P.F. Kluge served in the Peace Corps on Saipan in the late '60s at the same time that my family was living on Yap elsewhere in Micronesia. Micronesia at that time was a United Nations Trust Territory administered by the United States, and Saipan was the headquarters. When the Micronesian islands were granted "independence" in the '70s, Saipan and its associated islands (including Tinian, which launched the Enola Gay on its mission to drop the bomb on Hiroshima in 1945) became a commonwealth of the United States called the Commonwealth of the Northern Mariana Islands (CNMI). This special status makes Saipan and the CNMI the furthest flung piece of America, which fact is the focus of Kluge's most recent novel,
The Master Blaster.
Like Kluge's non-fiction book,
The Edge of Paradise, which is the best piece of writing about Micronesia from an American perspective that I've ever read,
The Master Blaster is about the American empire (and thus the American Dream) as seen from the margins. But while its focus is on America and Americans, it's also an astute portrait of island life and Micronesian culture and how it has been transformed by, and yet still resists, foreign influence. Even though Saipan is quite a bit different from Yap (if only because it has actual strategic value to the US and therefore has had a greater infusion of capital), Kluge's portrayal of how the island is both a beloved home and an eternally strange land to its American inhabitants really speaks to my experience of Yap. No matter how long an American lives in the islands, they aren't really of the islands.

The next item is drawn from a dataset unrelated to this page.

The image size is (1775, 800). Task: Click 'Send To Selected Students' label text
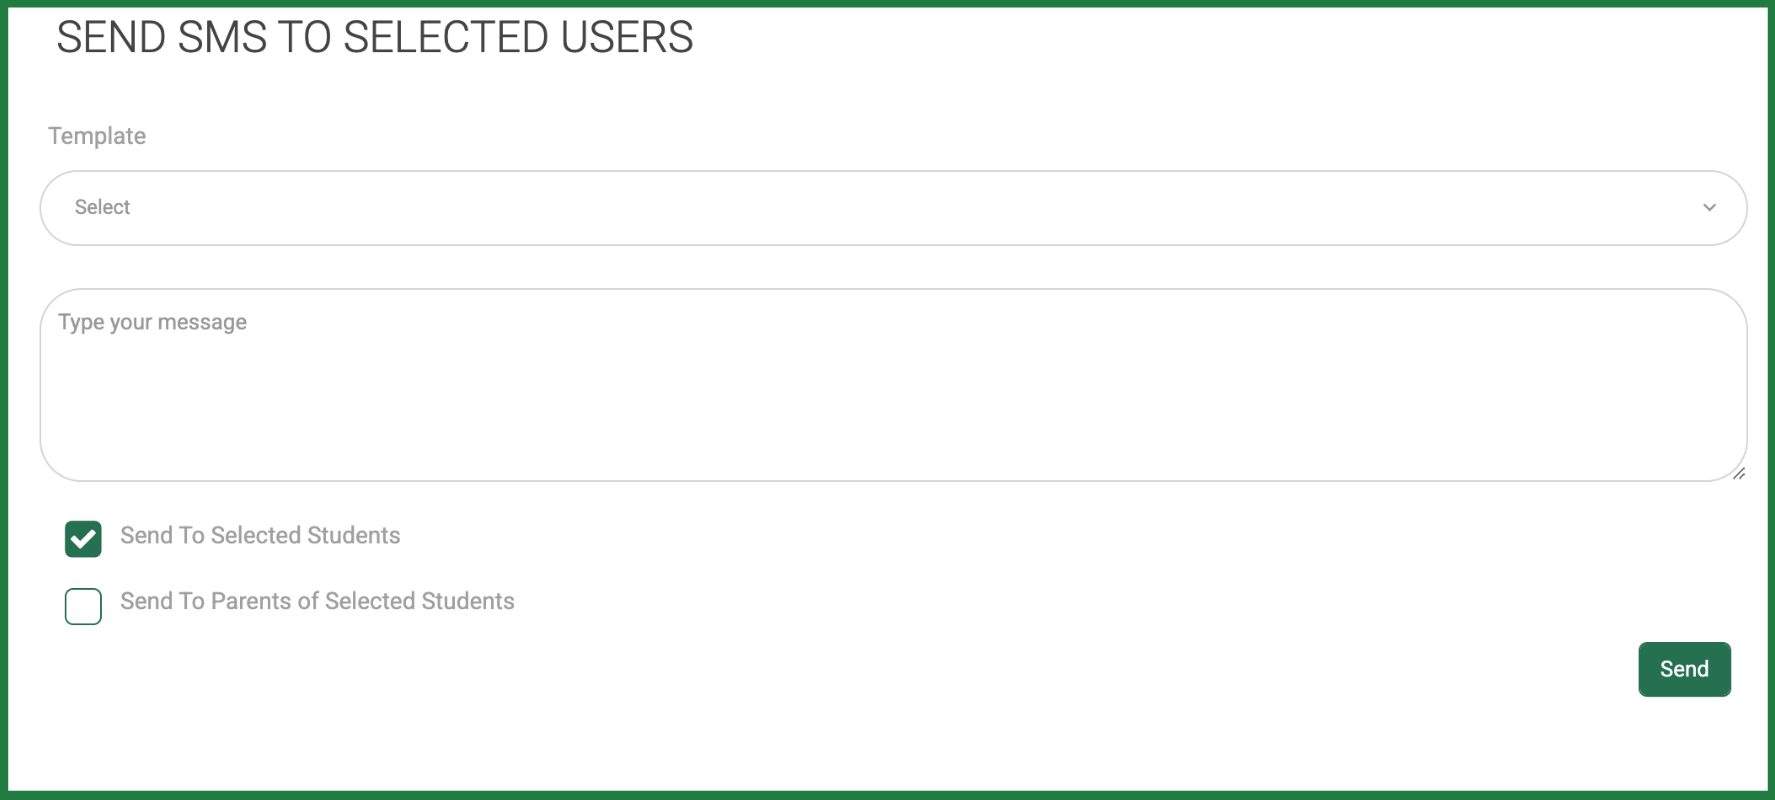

The Master Blaster follows five characters on Saipan. The Master Blaster himself is a figure who like Kluge moved to the island in the late '60s, but unlike Kluge he stayed for the rest of his life. Now an old man dying of cancer, he has started a blog under the eponymous title of the book that criticizes the corruption and criminal misbehavior of various parties claiming to develop and better Saipan's hopeless economy. Three of the other main characters are Americans who at the beginning of the novel wash ashore after their separate failures at life and career in the US -- one a hack travel writer, one a recently-divorced school teacher, and one a shady real estate developer. The fifth viewpoint character is a Bengladeshi worker who has come to Saipan (after a similar gig in Dubai) looking to earn money to remit to his home village and perhaps to find a backdoor into America as well.

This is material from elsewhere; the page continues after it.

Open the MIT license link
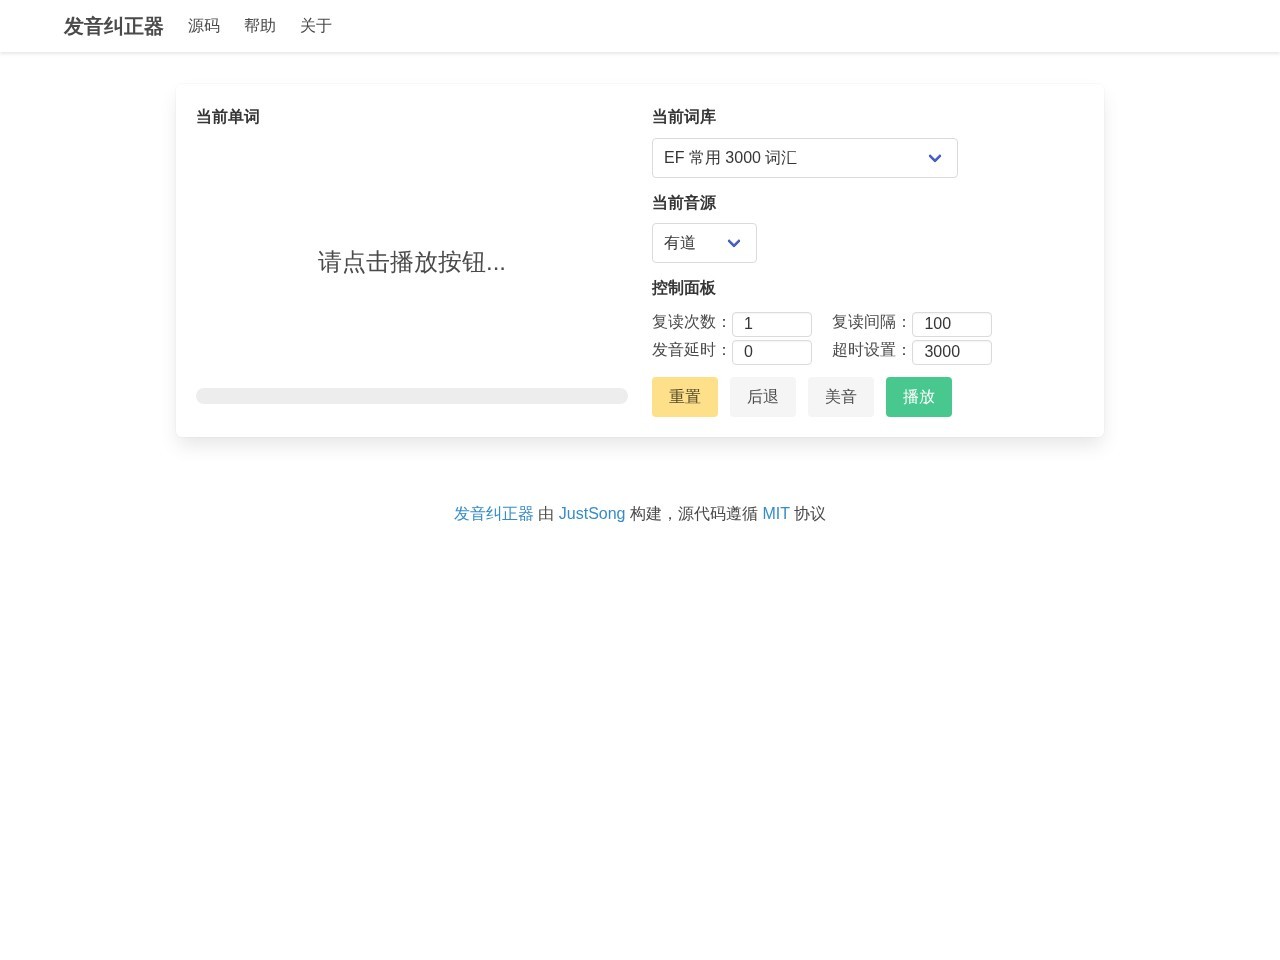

Kluge's approach to this material reminds me of Charles Portis' novels about Americans in Mexico and Central American. There's a satirical edge to his treatment of the eccentric characters and their absurd attempts to con their way through life, not to mention the depiction of corruption and exploitation and rampant prostitution, but there's a warmth and sympathy under the deadpan bite of the satire. These refugees from the American Dream are as hopeless as Saipan's economy, but their failures are utterly and lovably human. For all of them, there's no place like home -- meaning there's no such place as home. They are eternally lost in an impossible world, and yet they each find their brief, vanishing moments of belonging and epiphany in the most unexpected places.
It makes me homesick, as I sit here at home. I visited Saipan once as a child and have been through the airport once since then -- on a wee-hours flight from Guam that features prominently in the novel. Saipan has always struck me as completely different from Yap, yet Kluge's descriptions make it sound very similar: the crotons and pandanas, the infusion of Asian food, the
tuba (local palm wine), the abandoned half-built buildings, the old Japanese houses built by the previous colonial power in the islands, the islanders with their simultaneous hospitality and secrecy, the ubiquitous Filipinos. Saipan has tried to follow its fellow Mariana Island, Guam, in becoming an intimate, if invisible, part of America, but the assimilation is still incomplete. We hold it in reserve in case we need to retreat from our military bases on Okinawa, yet the CNMI is just another often-forgotten chip in a vast power-poker game. Kluge sees the paradoxes in the situation, and he finds the American spirit -- the idealistic scam artist -- reflected therein.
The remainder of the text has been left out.